Thursday, November 17, 2011

Progress on the Economic Model of Storage

I've been working more on the economic model of long-term storage. As an exercise, I tried to model the effect on the long-term cost storage on disk of the current floods in Thailand. The more I work on this model, the more complex the whole problem of predicting the cost of long-term storage becomes. This time, what emerged is that, despite my skepticism about Kryder's Law, in a totally non-obvious way I had wired in to the model the assumption that disk prices could never rise! So when I tried to model the current rise in disk prices, things went very wrong. So, until I get this fixed, the best I can do is to model a pause of a varying number of years before disk prices resume their Kryder's Law decrease.

For this simulation, I assume that interest rates reflect the history of the last 20 years, that the service life of disks is 4 years, that the planning horizon is 7 years, that the disk cost is 2/3 of the 3-year cost of ownership, and that the initial cost of the unit of storage is $100. The graph plots the endowment required to have a 98% probability of surviving 100 years (z-axis) against the length of the initial pause in disk cost decrease in years (y-axis), and the percentage annual decrease in disk cost thereafter (x-axis).

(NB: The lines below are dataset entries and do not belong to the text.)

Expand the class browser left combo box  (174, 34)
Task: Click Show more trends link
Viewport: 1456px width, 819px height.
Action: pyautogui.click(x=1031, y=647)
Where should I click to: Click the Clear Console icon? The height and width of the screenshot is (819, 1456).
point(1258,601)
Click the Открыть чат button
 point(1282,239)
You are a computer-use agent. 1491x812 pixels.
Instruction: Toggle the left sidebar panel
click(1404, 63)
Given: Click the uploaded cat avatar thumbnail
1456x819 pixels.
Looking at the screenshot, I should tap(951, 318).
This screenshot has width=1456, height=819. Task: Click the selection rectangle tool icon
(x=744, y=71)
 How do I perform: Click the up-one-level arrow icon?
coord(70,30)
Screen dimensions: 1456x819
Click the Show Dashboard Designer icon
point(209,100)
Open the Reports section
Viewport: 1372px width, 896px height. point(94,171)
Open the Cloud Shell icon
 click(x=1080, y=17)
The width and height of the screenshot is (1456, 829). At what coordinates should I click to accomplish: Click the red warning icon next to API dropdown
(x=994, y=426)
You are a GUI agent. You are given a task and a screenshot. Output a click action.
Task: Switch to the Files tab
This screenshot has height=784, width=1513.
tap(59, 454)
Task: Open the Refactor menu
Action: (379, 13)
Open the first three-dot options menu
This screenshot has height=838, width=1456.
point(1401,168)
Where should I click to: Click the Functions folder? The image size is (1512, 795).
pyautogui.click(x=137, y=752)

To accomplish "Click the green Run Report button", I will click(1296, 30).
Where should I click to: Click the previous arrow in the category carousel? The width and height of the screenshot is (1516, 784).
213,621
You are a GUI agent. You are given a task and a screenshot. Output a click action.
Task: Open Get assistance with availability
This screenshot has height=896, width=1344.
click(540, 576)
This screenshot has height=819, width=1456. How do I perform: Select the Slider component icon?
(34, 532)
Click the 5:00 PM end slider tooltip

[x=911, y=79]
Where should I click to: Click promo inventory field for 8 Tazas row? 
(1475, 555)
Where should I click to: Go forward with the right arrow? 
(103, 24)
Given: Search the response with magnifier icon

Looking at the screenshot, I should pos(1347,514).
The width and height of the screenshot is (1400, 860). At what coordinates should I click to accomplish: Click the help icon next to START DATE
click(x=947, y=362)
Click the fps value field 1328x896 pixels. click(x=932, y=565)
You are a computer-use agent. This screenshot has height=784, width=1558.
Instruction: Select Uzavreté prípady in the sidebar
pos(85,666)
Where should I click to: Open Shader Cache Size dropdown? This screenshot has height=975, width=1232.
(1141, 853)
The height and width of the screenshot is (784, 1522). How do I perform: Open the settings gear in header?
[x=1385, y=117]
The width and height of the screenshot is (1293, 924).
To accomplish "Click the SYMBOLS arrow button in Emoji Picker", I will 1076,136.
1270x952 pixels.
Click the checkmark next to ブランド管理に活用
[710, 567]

As expected, the faster the disk price drops and the shorter the pause before it does, the lower the endowment needed. In this simulation the endowment needed ranges from 4.2 to 17.6 times the initial cost of storage, but these numbers should be taken with a grain of salt. It is early days and the model has many known deficiencies.

3 comments:

Henry Newman said...

David,

I have been looking at the cost of BaFe tapes from the 2 vendors and have found the cost to be cheaper when considering factor such as library slot costs, pick and load time over LTO-5. Given the hard error rate differences between tape and disk (both enterprise and consumer) could your model account for reliability as a function of long term cost and use the hard error rate as part of the function. I think that users of large archives need to be able to define the 9s for integrity as part of the model. Just my opinion. Best regards as always
Henry

David. said...

Henry, you're asking the model to run long before it can walk. There is a vast amount of work to do to make the economic model realistic enough for the real world before trying to connect it to models of storage reliability which, as I have pointed out at length themselves need vast amounts of work before they are realistic enough for the real world.

David. said...

Also, Henry, do you have any evidence showing that media hard error rates are a significant factor in overall storage system reliability in the field, as compared to all the other possible causes of data loss?

The research of which I'm aware shows (a) that vastly more errors than would be expected from the media error rates are detected, and (b) that the root cause of about half of them is traced to components other than the drives. This makes media error rates pretty useless as a predictor of overall system reliability.